Why inequalities in reproductive health make a difference
Wednesday, 18 May 2016
A University of Adelaide researcher whose work aims to highlight and resolve inequalities in reproductive health for Aboriginal women has today been awarded the inaugural Healthy Development Adelaide Women's Excellence in Research Award.
Dr Alice Rumbold is a National Health and Medical Research Council (NHMRC) Career Development Fellow with the University of Adelaide's Robinson Research Institute.
Over the past decade, Dr Rumbold has undertaken a range of projects collaboratively with remote Aboriginal communities. These projects have drawn attention to the impact of common sexually transmitted infections (STIs), such as chlamydia and human papillomavirus.
"This work has particular relevance for adolescents, who bear the greatest burden of these infections, especially 16-19 year olds. For young Aboriginal women, the high burden of STIs coincides with their peak reproductive age; young motherhood is common in many Aboriginal communities," Dr Rumbold says.
"These infections increase the risk of pelvic inflammatory disease and infertility, with emerging evidence that they also contribute to adverse pregnancy outcomes for young women."
Her work has resulted in changes to women’s health screening protocols in the Northern Territory, to promote early detection of complications such as pelvic inflammatory disease and gynaecological cancer.
Dr Rumbold has also identified key areas to improve the quality of maternity care provided to Aboriginal women.
"Our work showed clear opportunities for improving the management of smoking in pregnancy and adherence to recommended screening for congenital anomalies," she says. "We were able to develop a series of resources to promote more informed discussions with Aboriginal women about screening.

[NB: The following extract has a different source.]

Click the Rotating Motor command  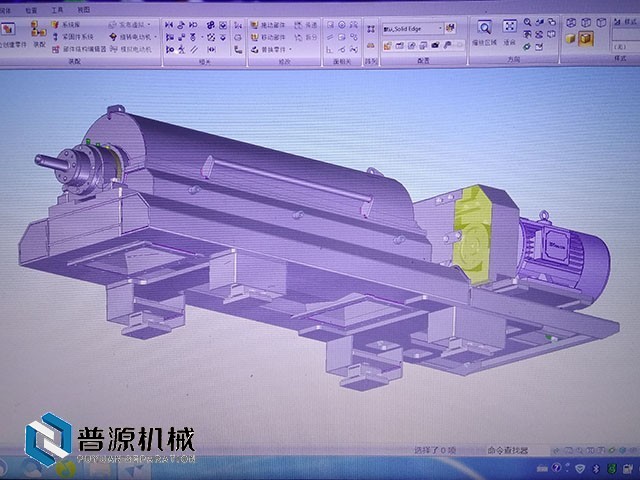[x=142, y=36]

These resources have been widely distributed across northern Australia."
With more than 60 journal articles, including publications in the New England Journal of Medicine and The Lancet Oncology, Dr Rumbold has found herself invited to advise governments on health inequality issues.
Her previous awards include the South Australian Young Tall Poppy of the Year and the inaugural Future Justice Medal, awarded for leadership in the promotion of social justice. She says she is honoured to be the inaugural recipient of the Healthy Development Adelaide Women's Excellence in Research Award.
"Being able to conduct research that influences policy and results in real benefits for the community is very important to me, and I'm grateful for the recognition of that work through this award," she says.
Healthy Development Adelaide links multidisciplinary research, service delivery and policy development, with a focus on the physical, psychological and social health of infants, children and adolescents.